It's a funny line you seem to cross when you've had babies,
or are expecting them, or even just contemplating them. They dominate
all conversation. Something as innocuous as "would you like a drink?"
is mostly met by "well, I'm still breast feeding but I suppose one
won't hurt" or "did you see Big Brother last night" usually gets a
reply along the lines of "well baby needed a change at ten, and then I
couldn't get him down again". And inevitably, with two new mothers, on
opposing ends of partum, talk turns to the intimate functions of the
female body. I think of a book that my mother in law gave me a few
months ago: "Pregnancy, from conception to birth", these girls can
cover the whole spectrum in one sentence. Words like perineum and
hemorrhoid instantly propel me to the other end of the garden for a
swift fag. And suddenly I realise that, at the grand old age of thirty,
I have never been to a party with children present before.
And there are more to come. Next through the door are Jay,
Bea and baby Elle, a cute family of consonants. Introductions barely
made and suddenly there are buggies and cradles and bouncers and nappy
bags everywhere, no room any more for the beer cans and Rizla packets
that usually serve as party decorations for our gatherings.
I offer to walk down to the seafront to buy cigarettes
(considering the holistic lot are all vegan and bendy, they don't half
smoke a lot). Truth is, having adulthood suddenly thrust upon me in
this manner may smell of baby powder but is mildly nauseating. I need
contemplate Brighton as it used to be: dancing ecstatically and
illegally until 4am then sitting by the sea watching the sun come up
before staggering for fryups and beach volley ball. I sit for a minute
on Ross's memorial bench and feel it move under me as he laughs at us
all, me included, although it's probably a car doing 180's in the
underground carpark beneath. He laughs harder.
Back at the nursery, the entertainment has arrived, in the
form of a great friend who disappeared from the circuit after the birth
of his first child four years ago (possibly more through guilt than
nappy duty, he was dating my best mate at the time of conception). He
is not the entertainment, his two horrors are. Suddenly no-one is
capable of conversation beyond screams of "AJ is heading for the
barbeque? someone stop him quick" or "Aidee, don't hit that man with
that stick?. You hardly know him", as if knowing him would make it
acceptable. These kids are the criminals of tomorrow, I can tell you
that now. That or future pop idol contestants.

*Data extract:*
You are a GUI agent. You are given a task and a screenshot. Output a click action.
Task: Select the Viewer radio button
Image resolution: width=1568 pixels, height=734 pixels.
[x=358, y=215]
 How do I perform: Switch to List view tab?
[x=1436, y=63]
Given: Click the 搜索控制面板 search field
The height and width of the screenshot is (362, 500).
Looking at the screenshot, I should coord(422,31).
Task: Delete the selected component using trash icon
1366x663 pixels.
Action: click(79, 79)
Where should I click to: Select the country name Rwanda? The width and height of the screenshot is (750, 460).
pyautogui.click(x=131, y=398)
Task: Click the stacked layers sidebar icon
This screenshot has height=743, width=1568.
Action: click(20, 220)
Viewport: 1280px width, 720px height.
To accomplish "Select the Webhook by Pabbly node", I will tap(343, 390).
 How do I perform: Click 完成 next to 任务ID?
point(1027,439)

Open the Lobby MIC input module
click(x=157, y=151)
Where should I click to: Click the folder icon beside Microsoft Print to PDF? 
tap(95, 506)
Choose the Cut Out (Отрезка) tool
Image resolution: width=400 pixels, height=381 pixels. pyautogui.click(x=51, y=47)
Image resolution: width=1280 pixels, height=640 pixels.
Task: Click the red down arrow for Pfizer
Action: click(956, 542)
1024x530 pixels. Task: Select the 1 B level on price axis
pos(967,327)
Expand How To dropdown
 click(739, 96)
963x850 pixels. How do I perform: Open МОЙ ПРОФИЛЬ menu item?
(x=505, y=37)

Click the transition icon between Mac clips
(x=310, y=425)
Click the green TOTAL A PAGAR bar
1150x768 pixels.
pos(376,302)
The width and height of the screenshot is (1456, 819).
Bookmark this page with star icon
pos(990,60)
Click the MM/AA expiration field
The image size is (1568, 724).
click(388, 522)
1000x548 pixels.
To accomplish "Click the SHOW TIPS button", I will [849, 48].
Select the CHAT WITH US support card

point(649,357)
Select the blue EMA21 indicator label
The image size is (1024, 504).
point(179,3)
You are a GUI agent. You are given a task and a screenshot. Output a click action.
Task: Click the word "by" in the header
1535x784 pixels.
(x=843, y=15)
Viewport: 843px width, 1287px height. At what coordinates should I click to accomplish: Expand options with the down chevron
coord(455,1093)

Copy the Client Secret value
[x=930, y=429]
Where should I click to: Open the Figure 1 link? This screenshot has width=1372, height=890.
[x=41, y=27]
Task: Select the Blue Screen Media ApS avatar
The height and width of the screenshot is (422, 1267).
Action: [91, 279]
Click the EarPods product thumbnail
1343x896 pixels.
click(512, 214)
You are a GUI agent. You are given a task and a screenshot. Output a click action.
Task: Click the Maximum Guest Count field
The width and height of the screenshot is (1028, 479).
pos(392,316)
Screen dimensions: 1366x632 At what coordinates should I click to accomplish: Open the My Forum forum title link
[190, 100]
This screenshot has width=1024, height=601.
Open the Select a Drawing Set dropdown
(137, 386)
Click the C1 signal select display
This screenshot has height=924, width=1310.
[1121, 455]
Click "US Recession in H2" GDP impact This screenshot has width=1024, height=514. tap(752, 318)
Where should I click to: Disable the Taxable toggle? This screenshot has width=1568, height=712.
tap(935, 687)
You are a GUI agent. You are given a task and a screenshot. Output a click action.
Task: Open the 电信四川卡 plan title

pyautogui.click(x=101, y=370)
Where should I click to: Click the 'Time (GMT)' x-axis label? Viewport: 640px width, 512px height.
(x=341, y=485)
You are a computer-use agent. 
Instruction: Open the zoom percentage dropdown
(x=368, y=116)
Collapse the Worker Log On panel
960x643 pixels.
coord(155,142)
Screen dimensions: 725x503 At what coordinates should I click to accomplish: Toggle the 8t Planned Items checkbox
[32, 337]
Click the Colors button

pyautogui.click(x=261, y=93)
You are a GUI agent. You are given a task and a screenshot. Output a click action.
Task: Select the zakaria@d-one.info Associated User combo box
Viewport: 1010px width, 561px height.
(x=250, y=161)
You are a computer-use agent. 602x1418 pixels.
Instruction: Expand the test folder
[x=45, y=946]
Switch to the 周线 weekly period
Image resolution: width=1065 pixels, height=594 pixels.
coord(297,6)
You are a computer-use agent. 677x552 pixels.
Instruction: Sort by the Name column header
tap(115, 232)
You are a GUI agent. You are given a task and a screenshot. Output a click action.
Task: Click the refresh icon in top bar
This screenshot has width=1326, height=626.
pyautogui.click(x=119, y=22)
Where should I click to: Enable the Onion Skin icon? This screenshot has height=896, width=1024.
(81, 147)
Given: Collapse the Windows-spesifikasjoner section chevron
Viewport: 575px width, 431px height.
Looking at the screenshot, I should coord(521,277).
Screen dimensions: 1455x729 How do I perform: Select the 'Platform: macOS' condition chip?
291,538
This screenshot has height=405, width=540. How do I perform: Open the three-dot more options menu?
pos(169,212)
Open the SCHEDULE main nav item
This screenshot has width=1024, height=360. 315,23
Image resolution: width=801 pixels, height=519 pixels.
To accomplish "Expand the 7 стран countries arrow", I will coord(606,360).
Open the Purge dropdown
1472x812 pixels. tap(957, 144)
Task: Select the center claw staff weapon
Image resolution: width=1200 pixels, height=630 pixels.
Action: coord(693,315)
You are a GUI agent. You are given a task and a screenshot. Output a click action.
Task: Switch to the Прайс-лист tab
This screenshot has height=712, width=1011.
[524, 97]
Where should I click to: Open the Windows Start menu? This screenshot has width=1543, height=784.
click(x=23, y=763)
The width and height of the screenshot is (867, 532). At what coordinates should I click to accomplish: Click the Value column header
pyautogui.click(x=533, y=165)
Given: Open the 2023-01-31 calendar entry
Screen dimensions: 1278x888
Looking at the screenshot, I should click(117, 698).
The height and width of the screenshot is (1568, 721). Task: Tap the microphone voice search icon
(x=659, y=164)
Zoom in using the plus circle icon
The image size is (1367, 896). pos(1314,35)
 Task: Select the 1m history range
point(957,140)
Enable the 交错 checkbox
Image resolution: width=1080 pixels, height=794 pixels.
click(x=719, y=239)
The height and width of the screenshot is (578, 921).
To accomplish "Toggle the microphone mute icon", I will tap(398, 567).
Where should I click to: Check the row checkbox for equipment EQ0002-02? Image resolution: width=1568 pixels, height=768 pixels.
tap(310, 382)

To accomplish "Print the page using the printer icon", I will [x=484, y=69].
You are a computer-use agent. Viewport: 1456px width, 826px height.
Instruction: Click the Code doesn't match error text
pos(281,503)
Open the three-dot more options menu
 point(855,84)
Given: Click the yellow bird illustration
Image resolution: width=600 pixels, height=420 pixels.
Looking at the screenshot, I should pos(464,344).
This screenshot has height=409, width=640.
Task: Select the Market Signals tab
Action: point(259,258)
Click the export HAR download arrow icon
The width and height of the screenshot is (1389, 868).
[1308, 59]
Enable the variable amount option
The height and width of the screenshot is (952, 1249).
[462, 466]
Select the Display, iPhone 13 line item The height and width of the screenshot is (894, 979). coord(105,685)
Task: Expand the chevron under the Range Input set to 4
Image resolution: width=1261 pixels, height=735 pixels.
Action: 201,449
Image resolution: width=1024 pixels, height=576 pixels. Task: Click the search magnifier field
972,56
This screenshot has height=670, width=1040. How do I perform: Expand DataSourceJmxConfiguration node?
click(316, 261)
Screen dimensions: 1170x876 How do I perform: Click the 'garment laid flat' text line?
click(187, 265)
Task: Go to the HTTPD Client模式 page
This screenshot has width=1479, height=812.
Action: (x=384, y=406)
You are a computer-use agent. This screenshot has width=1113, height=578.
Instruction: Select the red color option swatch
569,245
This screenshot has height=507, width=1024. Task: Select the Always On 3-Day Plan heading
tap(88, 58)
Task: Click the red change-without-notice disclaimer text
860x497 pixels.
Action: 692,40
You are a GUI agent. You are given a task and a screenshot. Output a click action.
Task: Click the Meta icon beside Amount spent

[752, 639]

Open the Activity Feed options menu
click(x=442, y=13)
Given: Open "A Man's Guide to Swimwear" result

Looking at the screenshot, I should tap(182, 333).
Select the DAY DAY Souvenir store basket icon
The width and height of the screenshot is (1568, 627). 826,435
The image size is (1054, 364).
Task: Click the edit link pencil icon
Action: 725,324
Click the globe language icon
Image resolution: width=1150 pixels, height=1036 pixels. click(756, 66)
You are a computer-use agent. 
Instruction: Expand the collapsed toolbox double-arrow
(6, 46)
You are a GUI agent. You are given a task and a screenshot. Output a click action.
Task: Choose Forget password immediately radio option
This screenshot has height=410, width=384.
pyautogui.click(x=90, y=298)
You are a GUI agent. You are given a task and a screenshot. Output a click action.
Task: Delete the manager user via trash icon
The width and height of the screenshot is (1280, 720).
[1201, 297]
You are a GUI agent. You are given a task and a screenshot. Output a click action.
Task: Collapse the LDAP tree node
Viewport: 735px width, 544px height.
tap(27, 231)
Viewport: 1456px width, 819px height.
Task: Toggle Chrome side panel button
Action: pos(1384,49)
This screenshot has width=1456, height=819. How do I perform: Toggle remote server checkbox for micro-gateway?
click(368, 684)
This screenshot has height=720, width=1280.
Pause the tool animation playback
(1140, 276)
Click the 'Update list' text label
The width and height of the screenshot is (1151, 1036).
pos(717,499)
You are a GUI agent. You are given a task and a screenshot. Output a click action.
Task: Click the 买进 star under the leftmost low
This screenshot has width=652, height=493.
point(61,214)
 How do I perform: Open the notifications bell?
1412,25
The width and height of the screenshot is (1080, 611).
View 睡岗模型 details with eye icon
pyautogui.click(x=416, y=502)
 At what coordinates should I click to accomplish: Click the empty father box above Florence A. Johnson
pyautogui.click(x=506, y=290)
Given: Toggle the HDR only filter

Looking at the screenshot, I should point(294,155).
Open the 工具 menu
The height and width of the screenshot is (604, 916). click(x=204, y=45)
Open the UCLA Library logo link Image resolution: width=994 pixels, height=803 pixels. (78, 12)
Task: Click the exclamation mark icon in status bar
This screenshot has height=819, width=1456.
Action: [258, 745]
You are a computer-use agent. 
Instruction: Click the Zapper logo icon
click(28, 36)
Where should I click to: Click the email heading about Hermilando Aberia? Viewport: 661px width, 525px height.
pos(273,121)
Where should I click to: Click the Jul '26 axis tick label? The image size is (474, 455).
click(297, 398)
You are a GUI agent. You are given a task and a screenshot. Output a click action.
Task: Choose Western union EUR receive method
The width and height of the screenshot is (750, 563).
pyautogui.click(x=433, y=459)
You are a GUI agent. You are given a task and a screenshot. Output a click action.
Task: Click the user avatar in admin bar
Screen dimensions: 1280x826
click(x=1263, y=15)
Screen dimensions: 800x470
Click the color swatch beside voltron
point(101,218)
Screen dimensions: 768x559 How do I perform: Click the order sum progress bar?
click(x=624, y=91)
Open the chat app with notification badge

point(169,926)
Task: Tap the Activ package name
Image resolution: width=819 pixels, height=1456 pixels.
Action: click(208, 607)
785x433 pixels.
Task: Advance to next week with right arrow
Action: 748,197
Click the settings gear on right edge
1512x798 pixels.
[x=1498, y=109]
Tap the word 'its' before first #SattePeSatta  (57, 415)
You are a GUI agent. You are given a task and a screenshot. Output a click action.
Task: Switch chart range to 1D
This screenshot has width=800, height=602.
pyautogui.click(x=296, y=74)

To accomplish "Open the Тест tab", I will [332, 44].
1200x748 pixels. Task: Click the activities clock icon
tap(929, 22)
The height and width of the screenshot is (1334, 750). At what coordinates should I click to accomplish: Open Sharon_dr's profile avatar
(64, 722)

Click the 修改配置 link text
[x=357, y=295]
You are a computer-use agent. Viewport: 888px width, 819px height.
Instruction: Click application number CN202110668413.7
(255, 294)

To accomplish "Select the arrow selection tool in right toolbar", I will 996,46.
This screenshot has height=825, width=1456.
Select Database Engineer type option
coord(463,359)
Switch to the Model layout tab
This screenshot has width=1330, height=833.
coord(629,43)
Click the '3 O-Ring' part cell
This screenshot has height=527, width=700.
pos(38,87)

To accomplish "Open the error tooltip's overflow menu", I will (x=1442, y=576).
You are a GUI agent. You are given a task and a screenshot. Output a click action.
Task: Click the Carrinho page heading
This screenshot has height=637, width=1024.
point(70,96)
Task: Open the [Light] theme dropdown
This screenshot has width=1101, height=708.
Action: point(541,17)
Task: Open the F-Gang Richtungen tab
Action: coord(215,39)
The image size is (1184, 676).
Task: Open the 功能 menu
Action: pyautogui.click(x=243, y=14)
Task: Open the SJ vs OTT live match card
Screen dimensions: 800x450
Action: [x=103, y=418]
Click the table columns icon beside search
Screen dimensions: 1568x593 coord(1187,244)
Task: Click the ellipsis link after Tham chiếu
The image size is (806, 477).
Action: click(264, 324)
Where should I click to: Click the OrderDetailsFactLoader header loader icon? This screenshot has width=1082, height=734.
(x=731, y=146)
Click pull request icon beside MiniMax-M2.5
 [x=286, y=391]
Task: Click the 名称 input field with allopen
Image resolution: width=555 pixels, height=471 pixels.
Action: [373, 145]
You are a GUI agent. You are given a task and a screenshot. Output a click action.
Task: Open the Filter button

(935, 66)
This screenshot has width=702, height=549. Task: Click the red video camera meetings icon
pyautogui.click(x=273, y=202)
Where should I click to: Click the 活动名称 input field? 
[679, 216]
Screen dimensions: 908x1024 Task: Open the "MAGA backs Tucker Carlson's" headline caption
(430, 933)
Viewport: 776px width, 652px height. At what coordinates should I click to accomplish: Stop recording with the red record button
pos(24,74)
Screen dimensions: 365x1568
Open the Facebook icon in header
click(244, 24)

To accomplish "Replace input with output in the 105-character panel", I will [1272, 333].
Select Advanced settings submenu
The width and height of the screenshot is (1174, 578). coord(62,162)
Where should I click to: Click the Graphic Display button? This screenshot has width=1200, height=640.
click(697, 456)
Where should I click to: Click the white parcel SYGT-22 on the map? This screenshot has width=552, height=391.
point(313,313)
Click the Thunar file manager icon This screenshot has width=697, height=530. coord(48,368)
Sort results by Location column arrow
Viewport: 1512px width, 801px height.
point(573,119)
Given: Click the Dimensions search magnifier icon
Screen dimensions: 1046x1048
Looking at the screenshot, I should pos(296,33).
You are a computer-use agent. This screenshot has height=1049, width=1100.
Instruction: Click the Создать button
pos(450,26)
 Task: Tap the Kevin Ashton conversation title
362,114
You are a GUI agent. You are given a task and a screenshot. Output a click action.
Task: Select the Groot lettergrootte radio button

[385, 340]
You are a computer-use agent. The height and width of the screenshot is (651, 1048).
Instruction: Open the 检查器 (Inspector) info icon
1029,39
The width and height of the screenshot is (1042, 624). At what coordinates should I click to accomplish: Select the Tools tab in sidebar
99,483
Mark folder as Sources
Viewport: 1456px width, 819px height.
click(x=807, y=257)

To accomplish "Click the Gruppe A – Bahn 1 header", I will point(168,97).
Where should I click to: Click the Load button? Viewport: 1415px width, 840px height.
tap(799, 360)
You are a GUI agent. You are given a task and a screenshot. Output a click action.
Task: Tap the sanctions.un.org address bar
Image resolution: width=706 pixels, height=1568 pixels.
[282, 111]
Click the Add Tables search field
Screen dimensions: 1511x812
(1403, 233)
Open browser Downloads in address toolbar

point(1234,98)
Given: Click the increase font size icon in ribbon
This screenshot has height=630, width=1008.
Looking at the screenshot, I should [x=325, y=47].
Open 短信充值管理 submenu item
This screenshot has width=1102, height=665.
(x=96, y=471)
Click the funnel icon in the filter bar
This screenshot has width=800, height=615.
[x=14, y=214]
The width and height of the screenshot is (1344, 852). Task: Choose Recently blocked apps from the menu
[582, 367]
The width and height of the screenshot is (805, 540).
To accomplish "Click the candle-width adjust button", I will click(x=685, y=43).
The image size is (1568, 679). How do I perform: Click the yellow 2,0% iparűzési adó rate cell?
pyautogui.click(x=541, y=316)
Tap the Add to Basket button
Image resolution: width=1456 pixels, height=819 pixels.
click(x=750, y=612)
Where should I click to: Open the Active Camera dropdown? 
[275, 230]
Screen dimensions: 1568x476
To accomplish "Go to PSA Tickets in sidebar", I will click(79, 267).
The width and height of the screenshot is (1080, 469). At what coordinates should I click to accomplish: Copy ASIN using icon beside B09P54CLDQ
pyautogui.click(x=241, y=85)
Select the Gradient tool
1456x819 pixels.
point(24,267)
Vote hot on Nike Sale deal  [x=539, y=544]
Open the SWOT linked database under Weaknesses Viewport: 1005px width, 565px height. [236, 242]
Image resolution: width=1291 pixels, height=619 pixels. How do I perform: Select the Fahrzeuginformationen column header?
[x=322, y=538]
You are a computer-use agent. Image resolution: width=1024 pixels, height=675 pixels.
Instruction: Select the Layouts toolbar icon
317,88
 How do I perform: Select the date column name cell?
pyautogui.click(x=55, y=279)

*Instructions to follow:* Rewrite the party excerpt from "I offer to walk" up to and including "He laughs harder.", changing "seafront" to "promenade".

*Reply:*
I offer to walk down to the promenade to buy cigarettes
(considering the holistic lot are all vegan and bendy, they don't half
smoke a lot). Truth is, having adulthood suddenly thrust upon me in
this manner may smell of baby powder but is mildly nauseating. I need
contemplate Brighton as it used to be: dancing ecstatically and
illegally until 4am then sitting by the sea watching the sun come up
before staggering for fryups and beach volley ball. I sit for a minute
on Ross's memorial bench and feel it move under me as he laughs at us
all, me included, although it's probably a car doing 180's in the
underground carpark beneath. He laughs harder.